Exercise = In the entries that follow, find the line containing "Click the playback progress slider handle", then output exactly every line from the first through that one.

Records to use =
[Start of section]
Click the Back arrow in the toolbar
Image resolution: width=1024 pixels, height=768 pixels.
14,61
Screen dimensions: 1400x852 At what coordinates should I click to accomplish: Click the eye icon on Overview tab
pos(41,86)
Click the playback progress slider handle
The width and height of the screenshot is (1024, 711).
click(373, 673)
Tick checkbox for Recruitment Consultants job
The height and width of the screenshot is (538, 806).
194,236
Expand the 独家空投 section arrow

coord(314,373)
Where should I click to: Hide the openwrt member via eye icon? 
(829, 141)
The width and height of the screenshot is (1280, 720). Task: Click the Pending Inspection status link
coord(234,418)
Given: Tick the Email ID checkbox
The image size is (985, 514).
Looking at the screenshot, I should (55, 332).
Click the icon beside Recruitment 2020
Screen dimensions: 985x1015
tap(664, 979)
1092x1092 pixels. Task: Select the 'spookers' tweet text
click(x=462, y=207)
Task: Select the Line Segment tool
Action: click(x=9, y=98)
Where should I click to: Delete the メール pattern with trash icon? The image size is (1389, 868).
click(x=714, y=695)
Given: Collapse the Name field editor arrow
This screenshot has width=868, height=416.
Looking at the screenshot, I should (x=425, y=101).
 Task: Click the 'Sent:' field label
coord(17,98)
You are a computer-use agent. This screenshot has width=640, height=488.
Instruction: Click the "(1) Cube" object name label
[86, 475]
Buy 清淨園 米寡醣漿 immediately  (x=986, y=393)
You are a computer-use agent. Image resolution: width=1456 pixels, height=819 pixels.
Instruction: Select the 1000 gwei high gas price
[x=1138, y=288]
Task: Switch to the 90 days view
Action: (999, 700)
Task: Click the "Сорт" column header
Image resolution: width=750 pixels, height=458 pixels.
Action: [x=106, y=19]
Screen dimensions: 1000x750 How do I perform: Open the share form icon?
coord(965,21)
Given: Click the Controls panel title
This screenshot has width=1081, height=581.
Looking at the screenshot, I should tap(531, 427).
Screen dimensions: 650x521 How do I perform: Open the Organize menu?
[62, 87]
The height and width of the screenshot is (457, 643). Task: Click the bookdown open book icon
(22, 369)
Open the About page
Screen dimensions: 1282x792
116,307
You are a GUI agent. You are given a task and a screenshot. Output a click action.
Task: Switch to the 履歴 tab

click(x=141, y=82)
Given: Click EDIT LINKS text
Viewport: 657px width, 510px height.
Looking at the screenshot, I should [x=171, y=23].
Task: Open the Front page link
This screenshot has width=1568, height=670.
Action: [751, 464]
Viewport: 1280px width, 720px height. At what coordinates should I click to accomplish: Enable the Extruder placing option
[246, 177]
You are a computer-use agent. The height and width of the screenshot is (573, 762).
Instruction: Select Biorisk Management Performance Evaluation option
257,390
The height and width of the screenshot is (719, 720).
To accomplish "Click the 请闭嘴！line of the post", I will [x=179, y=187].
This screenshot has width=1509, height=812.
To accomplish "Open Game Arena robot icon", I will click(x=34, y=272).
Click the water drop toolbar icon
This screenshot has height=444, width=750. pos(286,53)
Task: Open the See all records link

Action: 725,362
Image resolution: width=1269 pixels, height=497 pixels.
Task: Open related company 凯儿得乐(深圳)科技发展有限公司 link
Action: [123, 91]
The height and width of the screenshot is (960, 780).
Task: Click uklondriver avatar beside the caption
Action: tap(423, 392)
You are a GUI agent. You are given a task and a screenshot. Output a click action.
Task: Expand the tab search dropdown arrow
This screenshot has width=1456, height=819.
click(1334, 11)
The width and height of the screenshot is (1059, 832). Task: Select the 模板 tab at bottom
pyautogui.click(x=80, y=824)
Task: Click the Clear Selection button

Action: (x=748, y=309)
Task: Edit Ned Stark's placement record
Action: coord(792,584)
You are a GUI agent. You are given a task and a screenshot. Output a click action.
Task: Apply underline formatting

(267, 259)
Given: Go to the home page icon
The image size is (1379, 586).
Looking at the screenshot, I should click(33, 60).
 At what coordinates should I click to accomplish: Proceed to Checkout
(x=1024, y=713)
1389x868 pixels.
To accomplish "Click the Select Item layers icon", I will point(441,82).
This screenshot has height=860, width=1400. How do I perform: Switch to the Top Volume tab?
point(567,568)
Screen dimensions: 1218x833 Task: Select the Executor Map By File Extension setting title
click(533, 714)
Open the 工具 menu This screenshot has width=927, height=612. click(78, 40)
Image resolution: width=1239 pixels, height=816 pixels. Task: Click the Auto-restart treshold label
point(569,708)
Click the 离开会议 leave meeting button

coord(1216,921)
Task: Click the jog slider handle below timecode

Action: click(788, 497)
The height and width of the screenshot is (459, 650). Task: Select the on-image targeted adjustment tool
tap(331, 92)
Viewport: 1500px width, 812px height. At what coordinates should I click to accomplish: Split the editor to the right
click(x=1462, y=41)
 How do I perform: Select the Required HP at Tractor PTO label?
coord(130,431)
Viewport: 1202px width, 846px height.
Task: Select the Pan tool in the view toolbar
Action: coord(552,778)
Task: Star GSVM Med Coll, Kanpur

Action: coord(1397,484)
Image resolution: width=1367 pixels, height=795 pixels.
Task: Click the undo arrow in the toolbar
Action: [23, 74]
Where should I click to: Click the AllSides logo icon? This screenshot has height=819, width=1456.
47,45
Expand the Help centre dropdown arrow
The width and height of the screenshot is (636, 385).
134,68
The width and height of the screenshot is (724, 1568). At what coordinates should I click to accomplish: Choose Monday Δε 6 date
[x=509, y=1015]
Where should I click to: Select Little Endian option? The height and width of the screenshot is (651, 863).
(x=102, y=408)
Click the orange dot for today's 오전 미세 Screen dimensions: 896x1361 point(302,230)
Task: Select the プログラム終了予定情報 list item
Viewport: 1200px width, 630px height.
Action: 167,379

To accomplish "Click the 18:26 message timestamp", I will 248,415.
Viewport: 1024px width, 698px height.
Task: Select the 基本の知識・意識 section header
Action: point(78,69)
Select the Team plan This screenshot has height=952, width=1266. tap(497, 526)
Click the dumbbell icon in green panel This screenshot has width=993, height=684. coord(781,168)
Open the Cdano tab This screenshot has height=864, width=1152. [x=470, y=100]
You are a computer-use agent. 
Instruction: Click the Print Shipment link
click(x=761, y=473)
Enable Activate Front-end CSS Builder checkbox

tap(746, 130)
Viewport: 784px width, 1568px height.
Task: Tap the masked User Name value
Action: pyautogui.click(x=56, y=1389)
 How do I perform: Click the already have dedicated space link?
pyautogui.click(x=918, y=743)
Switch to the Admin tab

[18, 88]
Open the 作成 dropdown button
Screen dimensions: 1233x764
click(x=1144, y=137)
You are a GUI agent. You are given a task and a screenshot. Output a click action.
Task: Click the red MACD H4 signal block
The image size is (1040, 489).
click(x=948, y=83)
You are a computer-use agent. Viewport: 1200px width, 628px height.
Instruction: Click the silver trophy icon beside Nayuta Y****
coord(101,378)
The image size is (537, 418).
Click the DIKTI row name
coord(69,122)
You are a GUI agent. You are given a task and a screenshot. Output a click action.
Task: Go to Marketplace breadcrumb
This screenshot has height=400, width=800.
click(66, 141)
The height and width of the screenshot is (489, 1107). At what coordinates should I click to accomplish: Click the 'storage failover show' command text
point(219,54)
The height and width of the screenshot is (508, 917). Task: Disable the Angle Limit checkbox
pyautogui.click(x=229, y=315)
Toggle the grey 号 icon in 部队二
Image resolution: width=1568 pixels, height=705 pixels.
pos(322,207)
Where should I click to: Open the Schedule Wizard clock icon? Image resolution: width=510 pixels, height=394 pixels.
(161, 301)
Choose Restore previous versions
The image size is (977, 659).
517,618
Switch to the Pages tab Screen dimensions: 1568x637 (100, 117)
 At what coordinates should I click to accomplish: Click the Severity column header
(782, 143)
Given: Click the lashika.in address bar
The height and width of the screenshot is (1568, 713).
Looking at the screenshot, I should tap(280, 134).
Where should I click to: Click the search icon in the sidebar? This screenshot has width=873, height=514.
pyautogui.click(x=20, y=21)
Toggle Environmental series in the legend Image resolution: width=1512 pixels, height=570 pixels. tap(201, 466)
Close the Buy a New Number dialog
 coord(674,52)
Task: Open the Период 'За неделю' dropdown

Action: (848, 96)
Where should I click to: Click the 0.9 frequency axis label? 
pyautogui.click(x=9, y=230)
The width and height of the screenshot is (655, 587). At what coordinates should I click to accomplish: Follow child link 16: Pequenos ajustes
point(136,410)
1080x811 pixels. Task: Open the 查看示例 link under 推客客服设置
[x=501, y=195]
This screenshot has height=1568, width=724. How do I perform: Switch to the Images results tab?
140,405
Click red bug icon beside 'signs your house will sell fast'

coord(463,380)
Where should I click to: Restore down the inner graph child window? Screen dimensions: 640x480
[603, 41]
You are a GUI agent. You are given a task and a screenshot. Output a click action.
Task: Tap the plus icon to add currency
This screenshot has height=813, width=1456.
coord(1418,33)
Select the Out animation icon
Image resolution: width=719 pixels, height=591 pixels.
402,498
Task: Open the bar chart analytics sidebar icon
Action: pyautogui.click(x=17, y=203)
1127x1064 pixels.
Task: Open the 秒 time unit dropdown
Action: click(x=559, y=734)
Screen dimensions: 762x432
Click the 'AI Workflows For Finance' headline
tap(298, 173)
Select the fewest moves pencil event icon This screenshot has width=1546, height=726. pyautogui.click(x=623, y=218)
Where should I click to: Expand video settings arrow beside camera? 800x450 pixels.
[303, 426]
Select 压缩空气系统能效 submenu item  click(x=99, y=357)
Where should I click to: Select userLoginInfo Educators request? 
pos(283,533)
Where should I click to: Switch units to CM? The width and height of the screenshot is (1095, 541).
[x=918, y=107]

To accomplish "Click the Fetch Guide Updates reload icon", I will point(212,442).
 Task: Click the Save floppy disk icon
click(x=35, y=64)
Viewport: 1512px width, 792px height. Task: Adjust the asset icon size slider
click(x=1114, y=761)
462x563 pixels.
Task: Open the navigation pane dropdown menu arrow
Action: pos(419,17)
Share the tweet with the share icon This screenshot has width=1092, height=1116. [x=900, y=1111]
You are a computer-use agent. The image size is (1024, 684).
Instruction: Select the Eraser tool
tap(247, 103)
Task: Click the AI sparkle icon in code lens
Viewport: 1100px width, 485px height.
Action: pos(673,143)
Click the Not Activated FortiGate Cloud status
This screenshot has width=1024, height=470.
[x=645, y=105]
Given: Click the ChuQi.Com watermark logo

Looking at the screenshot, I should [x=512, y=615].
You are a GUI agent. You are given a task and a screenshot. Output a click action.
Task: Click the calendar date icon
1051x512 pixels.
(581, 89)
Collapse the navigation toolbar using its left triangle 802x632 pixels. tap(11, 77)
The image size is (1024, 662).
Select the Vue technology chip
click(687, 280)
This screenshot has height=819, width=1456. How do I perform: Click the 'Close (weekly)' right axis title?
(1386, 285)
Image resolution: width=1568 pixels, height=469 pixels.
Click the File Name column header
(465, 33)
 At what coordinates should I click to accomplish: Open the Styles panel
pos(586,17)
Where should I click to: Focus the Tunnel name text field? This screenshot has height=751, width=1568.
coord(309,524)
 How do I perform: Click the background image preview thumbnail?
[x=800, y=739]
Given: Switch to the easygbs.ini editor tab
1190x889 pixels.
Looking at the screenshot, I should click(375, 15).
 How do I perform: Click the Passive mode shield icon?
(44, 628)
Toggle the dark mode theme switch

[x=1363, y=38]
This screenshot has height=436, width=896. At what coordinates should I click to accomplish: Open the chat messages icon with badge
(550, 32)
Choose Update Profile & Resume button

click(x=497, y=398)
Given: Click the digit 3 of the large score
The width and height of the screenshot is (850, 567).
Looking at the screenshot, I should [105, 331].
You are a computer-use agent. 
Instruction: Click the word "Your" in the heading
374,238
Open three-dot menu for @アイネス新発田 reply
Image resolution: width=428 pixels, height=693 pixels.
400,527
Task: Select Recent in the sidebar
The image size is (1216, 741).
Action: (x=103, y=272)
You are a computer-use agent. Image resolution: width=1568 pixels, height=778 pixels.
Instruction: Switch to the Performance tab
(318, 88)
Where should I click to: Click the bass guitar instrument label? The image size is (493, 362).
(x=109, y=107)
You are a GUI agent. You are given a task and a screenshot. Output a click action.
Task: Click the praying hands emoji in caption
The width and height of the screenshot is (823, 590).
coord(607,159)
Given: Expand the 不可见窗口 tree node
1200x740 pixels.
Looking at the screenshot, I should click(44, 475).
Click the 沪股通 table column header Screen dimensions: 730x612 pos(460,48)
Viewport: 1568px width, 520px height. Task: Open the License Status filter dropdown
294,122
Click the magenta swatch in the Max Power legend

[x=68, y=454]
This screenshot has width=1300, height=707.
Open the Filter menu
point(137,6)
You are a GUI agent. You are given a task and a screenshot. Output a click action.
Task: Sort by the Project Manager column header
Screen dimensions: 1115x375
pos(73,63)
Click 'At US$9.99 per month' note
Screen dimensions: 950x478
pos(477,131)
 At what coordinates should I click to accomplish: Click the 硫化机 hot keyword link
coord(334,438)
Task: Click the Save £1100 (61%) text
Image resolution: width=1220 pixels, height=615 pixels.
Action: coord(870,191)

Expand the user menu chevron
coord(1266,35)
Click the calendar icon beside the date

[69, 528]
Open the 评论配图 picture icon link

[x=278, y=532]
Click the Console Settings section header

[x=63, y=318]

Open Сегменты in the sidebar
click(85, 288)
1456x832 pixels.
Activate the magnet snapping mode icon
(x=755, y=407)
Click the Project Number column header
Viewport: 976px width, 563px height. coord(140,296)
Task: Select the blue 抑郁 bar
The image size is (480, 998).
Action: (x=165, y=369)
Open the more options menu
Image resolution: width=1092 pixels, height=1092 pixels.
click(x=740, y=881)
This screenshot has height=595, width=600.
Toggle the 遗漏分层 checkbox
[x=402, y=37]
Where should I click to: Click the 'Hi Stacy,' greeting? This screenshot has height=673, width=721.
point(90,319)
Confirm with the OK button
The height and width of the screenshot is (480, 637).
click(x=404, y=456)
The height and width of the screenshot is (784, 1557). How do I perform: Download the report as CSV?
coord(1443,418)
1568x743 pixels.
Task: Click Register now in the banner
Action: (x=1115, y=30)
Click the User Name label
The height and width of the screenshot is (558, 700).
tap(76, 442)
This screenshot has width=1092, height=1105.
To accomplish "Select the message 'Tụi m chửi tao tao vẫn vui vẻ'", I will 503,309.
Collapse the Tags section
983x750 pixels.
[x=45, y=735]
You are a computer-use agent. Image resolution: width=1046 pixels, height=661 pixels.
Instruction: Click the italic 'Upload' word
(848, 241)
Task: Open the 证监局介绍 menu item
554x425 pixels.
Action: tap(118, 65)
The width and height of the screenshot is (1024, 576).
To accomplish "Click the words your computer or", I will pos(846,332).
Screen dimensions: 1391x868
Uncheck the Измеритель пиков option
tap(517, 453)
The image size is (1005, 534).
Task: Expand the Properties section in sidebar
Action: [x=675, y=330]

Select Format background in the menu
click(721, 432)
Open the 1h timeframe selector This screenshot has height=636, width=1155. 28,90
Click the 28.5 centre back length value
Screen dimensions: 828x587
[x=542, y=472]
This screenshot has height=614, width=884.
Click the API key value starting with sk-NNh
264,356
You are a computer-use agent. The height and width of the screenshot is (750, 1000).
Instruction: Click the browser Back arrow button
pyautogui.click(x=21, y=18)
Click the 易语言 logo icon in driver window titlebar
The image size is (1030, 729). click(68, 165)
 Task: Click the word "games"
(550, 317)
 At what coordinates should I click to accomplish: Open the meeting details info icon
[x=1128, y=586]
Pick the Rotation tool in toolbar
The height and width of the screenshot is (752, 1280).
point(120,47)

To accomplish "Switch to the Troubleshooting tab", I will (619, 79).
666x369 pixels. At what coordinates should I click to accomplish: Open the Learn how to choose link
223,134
[End of section]
Written solution =
Click the Back arrow in the toolbar
Image resolution: width=1024 pixels, height=768 pixels.
14,61
Screen dimensions: 1400x852 At what coordinates should I click to accomplish: Click the eye icon on Overview tab
pos(41,86)
Click the playback progress slider handle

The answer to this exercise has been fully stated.